**TASK GOAL**. Write out the lines from the one containing "Tap the 29 value label" through the one containing "tap(260, 11)", inclusive, character for character.

**TASK INPUTS**.
══════════
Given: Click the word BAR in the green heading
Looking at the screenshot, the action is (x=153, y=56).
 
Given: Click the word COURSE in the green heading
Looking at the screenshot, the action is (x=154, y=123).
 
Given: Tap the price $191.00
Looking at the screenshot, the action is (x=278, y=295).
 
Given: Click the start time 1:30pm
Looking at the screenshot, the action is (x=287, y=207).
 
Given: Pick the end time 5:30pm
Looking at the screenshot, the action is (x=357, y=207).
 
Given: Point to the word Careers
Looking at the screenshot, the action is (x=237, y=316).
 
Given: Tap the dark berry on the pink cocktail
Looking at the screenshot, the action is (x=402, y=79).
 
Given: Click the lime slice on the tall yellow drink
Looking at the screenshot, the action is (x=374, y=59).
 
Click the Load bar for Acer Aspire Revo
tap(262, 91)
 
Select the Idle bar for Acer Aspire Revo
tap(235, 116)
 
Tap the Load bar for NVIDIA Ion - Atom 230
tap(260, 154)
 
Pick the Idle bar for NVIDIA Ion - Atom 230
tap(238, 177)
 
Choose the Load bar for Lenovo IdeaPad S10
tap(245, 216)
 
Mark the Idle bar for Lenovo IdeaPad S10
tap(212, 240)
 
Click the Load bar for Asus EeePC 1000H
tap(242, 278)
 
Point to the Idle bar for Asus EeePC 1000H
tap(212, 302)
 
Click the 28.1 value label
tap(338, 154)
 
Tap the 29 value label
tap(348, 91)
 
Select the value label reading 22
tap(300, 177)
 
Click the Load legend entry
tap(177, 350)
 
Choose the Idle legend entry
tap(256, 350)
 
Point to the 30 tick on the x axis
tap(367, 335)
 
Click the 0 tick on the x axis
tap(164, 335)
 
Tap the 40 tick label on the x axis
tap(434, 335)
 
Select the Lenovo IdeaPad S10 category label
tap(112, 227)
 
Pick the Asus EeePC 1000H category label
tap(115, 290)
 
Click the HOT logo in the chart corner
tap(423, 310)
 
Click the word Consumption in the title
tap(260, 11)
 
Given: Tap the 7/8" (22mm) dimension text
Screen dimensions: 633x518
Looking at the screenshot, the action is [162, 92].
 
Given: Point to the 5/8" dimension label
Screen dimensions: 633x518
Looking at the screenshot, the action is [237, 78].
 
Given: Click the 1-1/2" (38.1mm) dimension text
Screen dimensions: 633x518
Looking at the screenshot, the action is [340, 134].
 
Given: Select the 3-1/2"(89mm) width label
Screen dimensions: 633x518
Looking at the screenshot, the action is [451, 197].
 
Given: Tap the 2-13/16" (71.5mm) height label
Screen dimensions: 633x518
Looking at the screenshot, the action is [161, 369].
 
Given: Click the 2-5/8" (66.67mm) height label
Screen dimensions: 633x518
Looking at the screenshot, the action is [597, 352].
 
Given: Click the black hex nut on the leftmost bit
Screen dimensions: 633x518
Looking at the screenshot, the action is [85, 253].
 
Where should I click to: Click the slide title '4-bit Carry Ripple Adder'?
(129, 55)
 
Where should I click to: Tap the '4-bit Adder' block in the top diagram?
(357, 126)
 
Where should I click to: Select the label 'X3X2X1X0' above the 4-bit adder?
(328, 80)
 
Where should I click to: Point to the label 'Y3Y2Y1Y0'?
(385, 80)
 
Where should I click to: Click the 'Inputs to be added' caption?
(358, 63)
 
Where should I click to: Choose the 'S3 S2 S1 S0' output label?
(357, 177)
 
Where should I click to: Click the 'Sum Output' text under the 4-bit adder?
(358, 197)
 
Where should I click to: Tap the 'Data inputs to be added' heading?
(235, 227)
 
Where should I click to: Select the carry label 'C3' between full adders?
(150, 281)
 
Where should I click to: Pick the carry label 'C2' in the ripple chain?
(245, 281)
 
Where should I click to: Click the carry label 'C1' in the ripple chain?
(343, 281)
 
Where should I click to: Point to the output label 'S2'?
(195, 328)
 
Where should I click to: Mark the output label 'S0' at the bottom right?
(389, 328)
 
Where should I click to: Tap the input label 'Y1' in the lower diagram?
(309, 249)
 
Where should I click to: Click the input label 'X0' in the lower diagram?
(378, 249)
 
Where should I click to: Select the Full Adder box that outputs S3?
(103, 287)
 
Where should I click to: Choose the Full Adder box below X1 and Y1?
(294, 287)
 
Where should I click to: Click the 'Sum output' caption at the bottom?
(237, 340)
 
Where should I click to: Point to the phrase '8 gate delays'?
══════════
**PROBLEM SOLUTION**.
Tap the 29 value label
tap(348, 91)
 
Select the value label reading 22
tap(300, 177)
 
Click the Load legend entry
tap(177, 350)
 
Choose the Idle legend entry
tap(256, 350)
 
Point to the 30 tick on the x axis
tap(367, 335)
 
Click the 0 tick on the x axis
tap(164, 335)
 
Tap the 40 tick label on the x axis
tap(434, 335)
 
Select the Lenovo IdeaPad S10 category label
tap(112, 227)
 
Pick the Asus EeePC 1000H category label
tap(115, 290)
 
Click the HOT logo in the chart corner
tap(423, 310)
 
Click the word Consumption in the title
tap(260, 11)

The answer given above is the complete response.